▶ [SOAL LATIHAN 1]
Jawablah pertanyaan berikut berdasarkan kutipan sumber tentang pandangan terhadap Islam, satu jawaban per baris dengan tanda yang sama.
(a) Apa warna gaun yang dikenakan dalam kutipan pembuka?
(b) Apa yang dilemparkan orang-orang yang datang ke pesta itu?
(c) Sejak peristiwa apa disebutkan bahwa Islam terus dikatakan sebagai agama damai?

▶ [KUTIPAN SUMBER]
*-*-*
Yagmur Dursun*
“Ada sebuah perayaan, tetapi itu bukan pesta
pernikahannya. Ia mengenakan gaun putih, tetapi itu bukan gaun
pengantinnya. Banyak orang datang ke pesta itu, tetapi mereka datang
untuk mengutukinya dan melemparkan batu padanya. Tak ada musik yang
dimainkan dan tidak ada lagu-lagu sukacita yang dinyanyikan; hanya
teriakan Allah-u-Akbar yang memenuhi udara.”
Sejak
peristiwa 11 September, kami masih terus mendengar bahwa Islam adalah
sebuah agama damai. Tetapi aksi-aksi dari ratusan ribu orang-orang
Muslim fanatik memberikan alasan yang tepat untuk kami melihat agama ini
secara berbeda. Jika kita mengalihkan
mata kita dari headline berita,
maka ada juga kisah-kisah yang belum diceritakan, tetapi kisah-kisah itu
pun memperlihatkan pada kita sisi gelap dari Islam.
*-*-*
▶ [DAFTAR CATATAN]
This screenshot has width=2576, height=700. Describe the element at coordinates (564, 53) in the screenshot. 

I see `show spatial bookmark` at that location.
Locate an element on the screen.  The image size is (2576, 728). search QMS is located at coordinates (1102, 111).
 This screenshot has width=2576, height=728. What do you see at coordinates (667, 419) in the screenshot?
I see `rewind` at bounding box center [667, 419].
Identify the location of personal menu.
*-*-*
▶ [SOAL LATIHAN 2] Konversikan baris-baris dalam catatan menjadi daftar JSON berisi string, satu string untuk setiap baris dan tanpa baris kosong. Mulailah pada baris catatan yang memuat "Locate an element", lalu lanjutkan sampai akhir catatan.

▶ [JAWABAN LENGKAP 1]
(a) Gaun yang dikenakan berwarna putih.
(b) Mereka melemparkan batu.
(c) Hal itu disebutkan sejak peristiwa 11 September.

▶ [JAWABAN LENGKAP 2]
[
  "Locate an element on the screen.  The image size is (2576, 728). search QMS is located at coordinates (1102, 111).",
  " This screenshot has width=2576, height=728. What do you see at coordinates (667, 419) in the screenshot?",
  "I see `rewind` at bounding box center [667, 419].",
  "Identify the location of personal menu."
]